Unbelievable Usefulness of Batchnorm

Here’s some basic and shallow experience with batchnorm, an incredibly powerful weapon in deep neural networks, and some pitfalls in using it with tensorflow.

Proposed by Szegedy et al. in 2015, batchnorm has since gain its popularity among deep learning architectures. It was designed to address the problem of killed gradients in deep networks. Before this technique came out, training deep networks is a really tricky task, because the gradients are easily killed in the last layers.
Take a simple example as $y = x .* w + b$, which denotes a single fully-connected layer. In the beginning we use small random numbers to initialize the weights $w$, and when the layers get stacked up, the output $y$ in each layer get smaller and smaller, thus, in the backward pass, the gradient of $w$, which is some coeffient times $x$, will be very small, and even zero in the first layers.
So what kinds of input does the layers want? A good answer may be unit gaussian, like this:
a desirable layer inputs
So what the batchnorm layer actually does is to add a step to transform the data to unit gaussian distribution. More intuitively as follows:
$$
\Large \hat{x}^{(k)}=\frac{x^{(k)}-E[x^{(k)}]}{ \sqrt{VAR[x^{(k)}]} }
$$
Actually when you implements this transformation, a little coefficient $\epsilon$ is added in the denominator to avoid devided by zero. The reason you can do this is, that this function is differenciable, and you can apply learnable coefficients on $E$ and $VAR$, so that the network can learn to do little in these layers or do a lot depends on the need.
I encounterd the problem of killed gradients in a task, whose model is an 11-layered CNN-based model. At first I find that the network learns nothing after several batches, so obviously the gradients are killed. I then applied batchnorm to some layers, and the network start to learn as a charm.
But still there are things to be careful with, when you actually implement batchnorm.

def batchnorm_for_affine(layer):
    D = layer.get_shape()[-1]
    scale = tf.Variable(tf.ones([D]))
    beta = tf.Variable(tf.zeros([D]))
    pop_mean = tf.Variable(tf.zeros([D]), trainable=False)
    pop_var = tf.Variable(tf.ones([D]), trainable=False)
    epsilon = 1e-3
    decay = 0.999

    if(args["test_mode"] <= 0):
        batch_mean, batch_var = tf.nn.moments(layer,[0])
        train_mean = tf.assign(pop_mean,
            pop_mean * decay + batch_mean * (1 - decay))
        train_var = tf.assign(pop_var,
            pop_var * decay + batch_var * (1 - decay))
        with tf.control_dependencies([train_mean, train_var]):
            return tf.nn.batch_normalization(layer,
                batch_mean, batch_var, beta, scale, epsilon)
    else:
        return tf.nn.batch_normalization(layer,
            pop_mean, pop_var, beta, scale, epsilon)

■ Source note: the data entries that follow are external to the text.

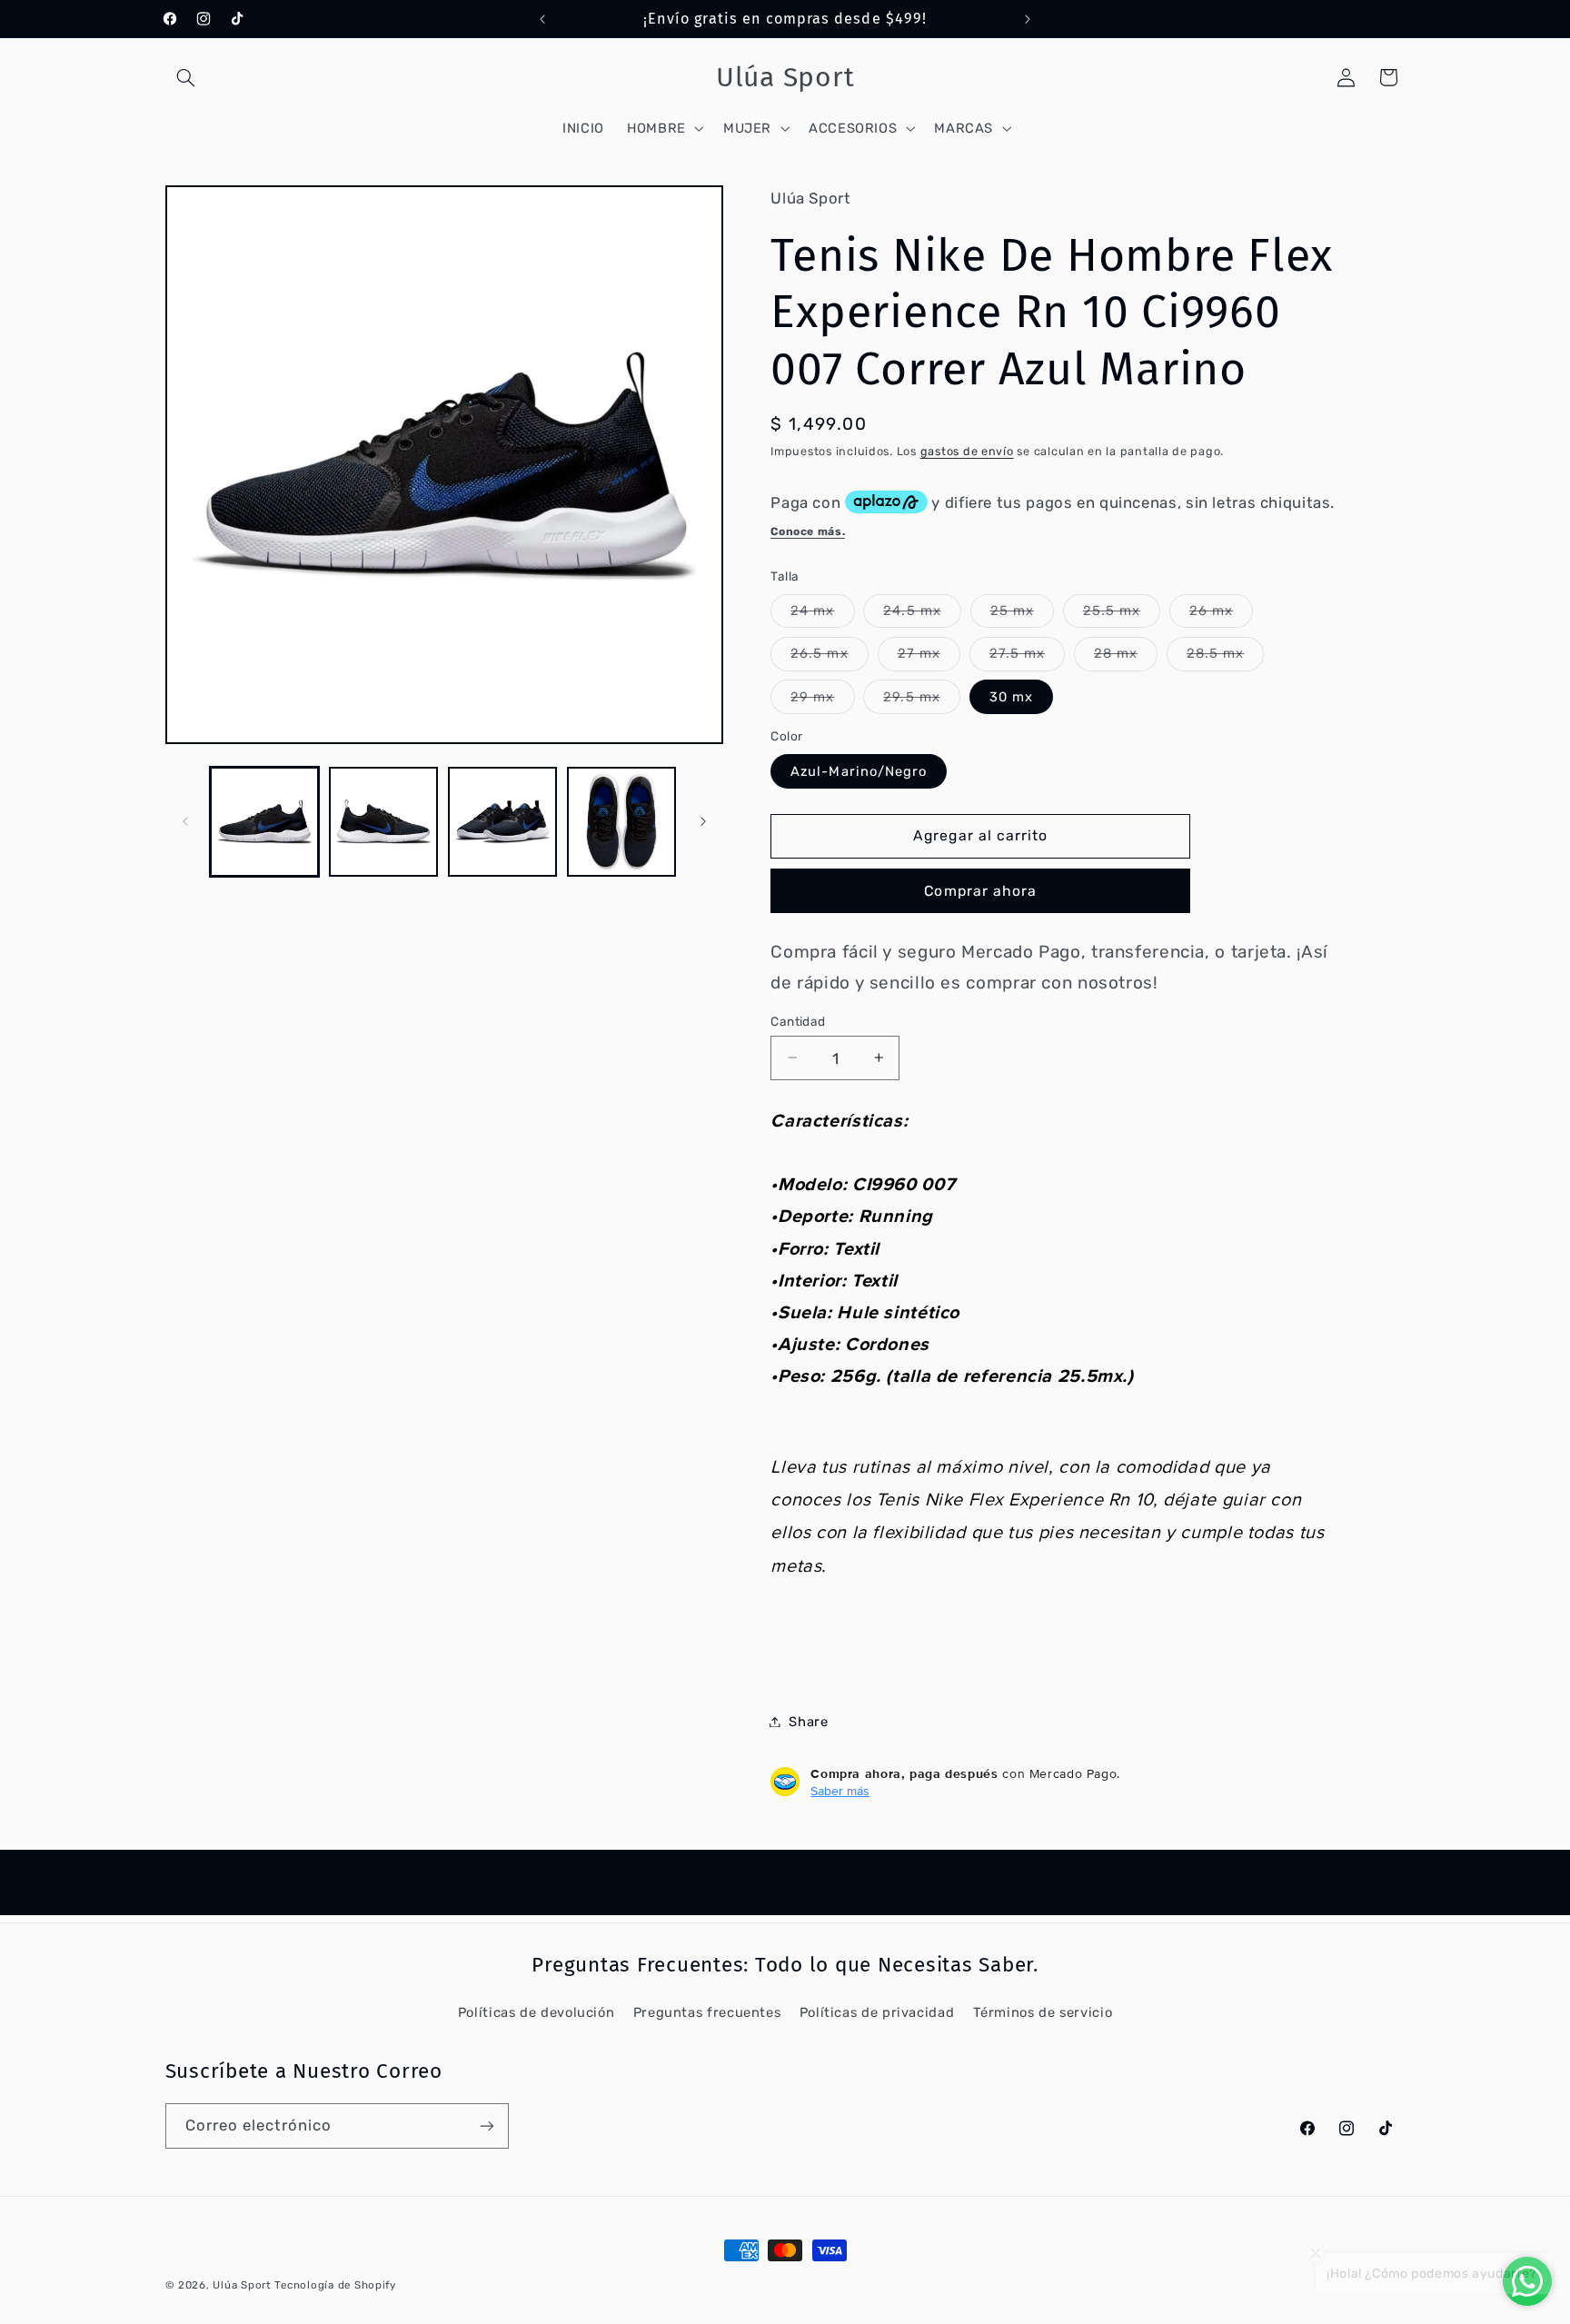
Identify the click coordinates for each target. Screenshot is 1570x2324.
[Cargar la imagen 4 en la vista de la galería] (622, 822)
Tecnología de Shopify (334, 2285)
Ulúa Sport (243, 2285)
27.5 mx (1027, 657)
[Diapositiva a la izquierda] (185, 821)
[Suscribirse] (486, 2125)
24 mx (822, 614)
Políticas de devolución (536, 2012)
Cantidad (797, 1020)
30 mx (1011, 696)
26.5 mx (829, 657)
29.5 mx (921, 700)
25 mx (1022, 614)
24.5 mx (921, 614)
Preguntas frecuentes (707, 2012)
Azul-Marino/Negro (858, 770)
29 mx (822, 700)
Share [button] (808, 1721)
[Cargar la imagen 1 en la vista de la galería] (265, 822)
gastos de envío (967, 451)
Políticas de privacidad (877, 2012)
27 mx (929, 657)
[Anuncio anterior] (542, 19)
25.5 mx (1121, 614)
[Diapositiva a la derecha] (703, 821)
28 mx (1126, 657)
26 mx (1221, 614)
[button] (186, 77)
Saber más (839, 1790)
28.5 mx (1225, 657)
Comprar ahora (980, 890)
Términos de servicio (1043, 2012)
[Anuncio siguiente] (1028, 19)
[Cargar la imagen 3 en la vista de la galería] (503, 822)
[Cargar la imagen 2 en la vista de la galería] (384, 822)
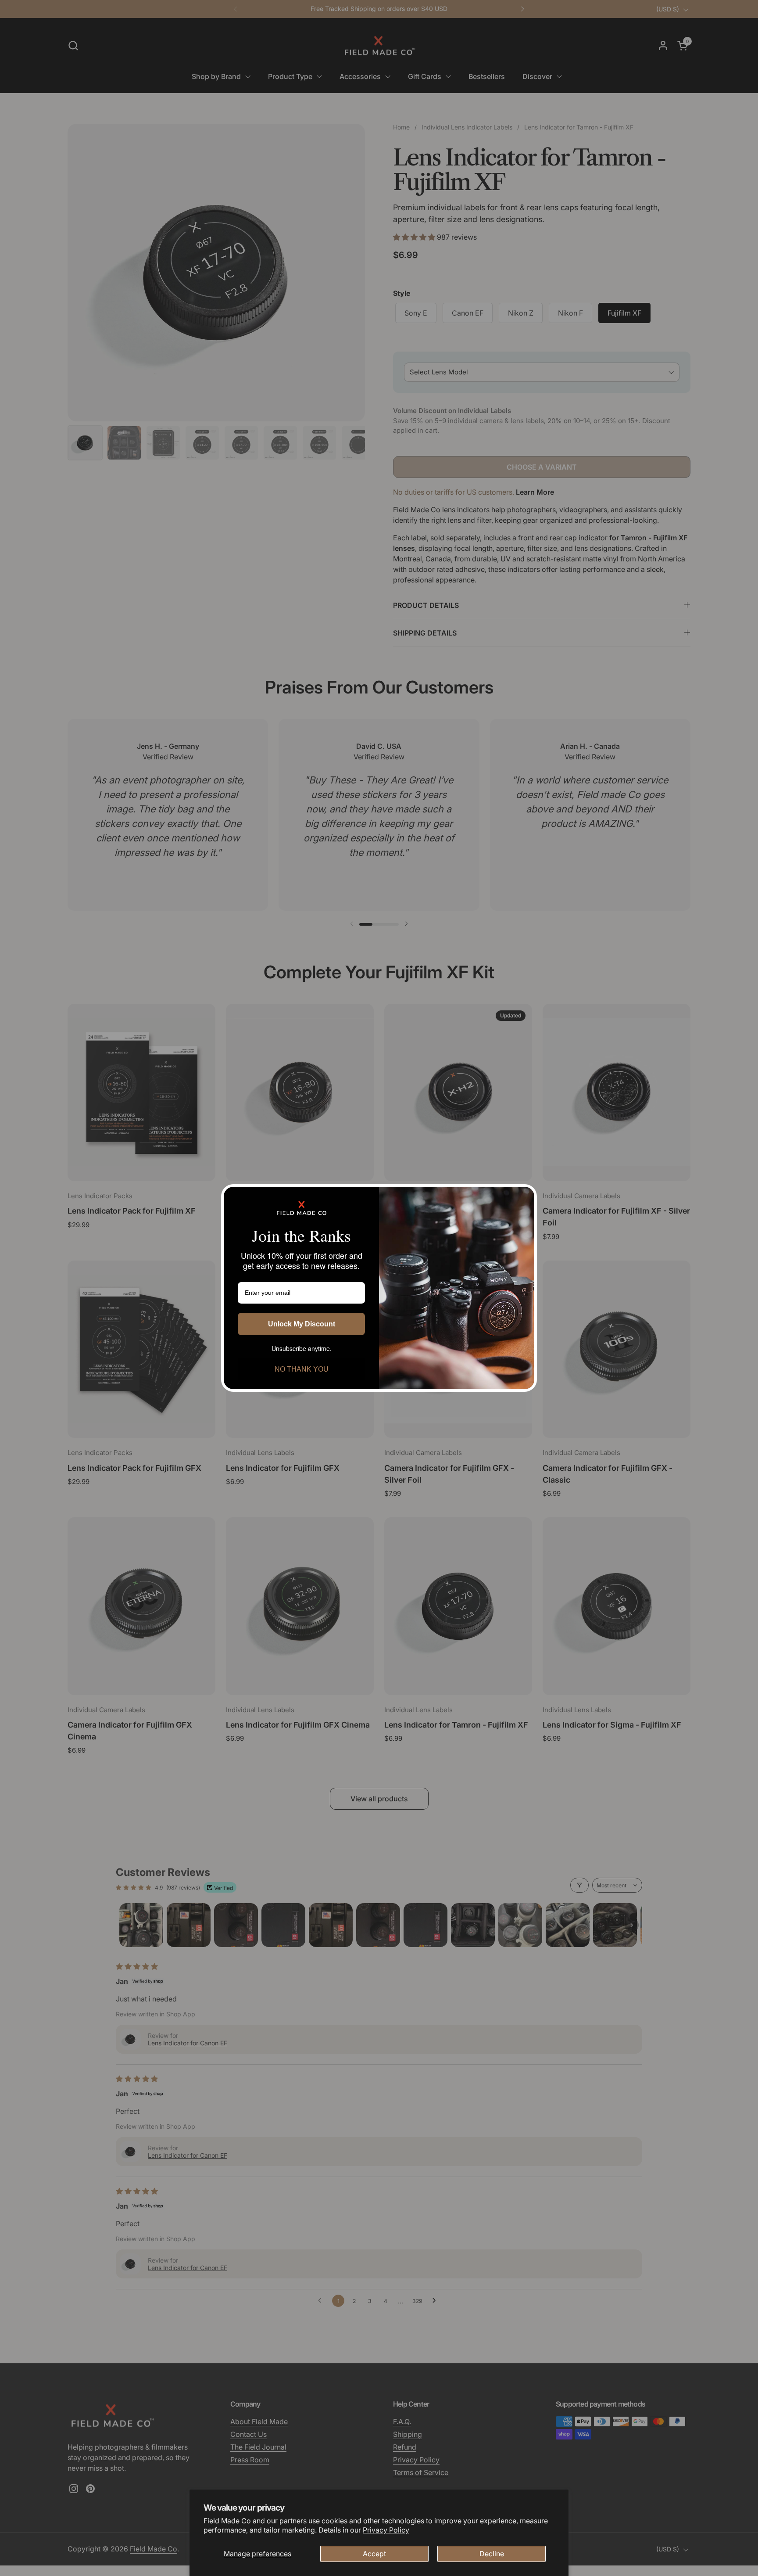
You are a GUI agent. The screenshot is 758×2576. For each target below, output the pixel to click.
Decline (491, 2553)
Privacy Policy (386, 2530)
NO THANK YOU (302, 1369)
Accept (374, 2553)
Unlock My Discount (301, 1324)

Here scale and beta are the learnable parameters. First you need to have two sets of means and vars, because at testtime, you cannot use the same procedure as training time, or you get zero outputs. So you need to set a running mean and var, which you will use at testtime.
Second thing is, the batchnorm function is different for different kinds of layers. For example you need to flatten the matrix when you are applying batchnorm to output of a CNN layer. Because batchnorm is doing normalization on your mini-batch, more specifically normalize every individual features according to others in the batch.

So, when you are using random small number initialization, or simpel Xavier initialization, make smart use of batchnorm is almost always a good choice. You can also use more intricate initialization, and use activation functions other than RELU, say leaky RELU or something else.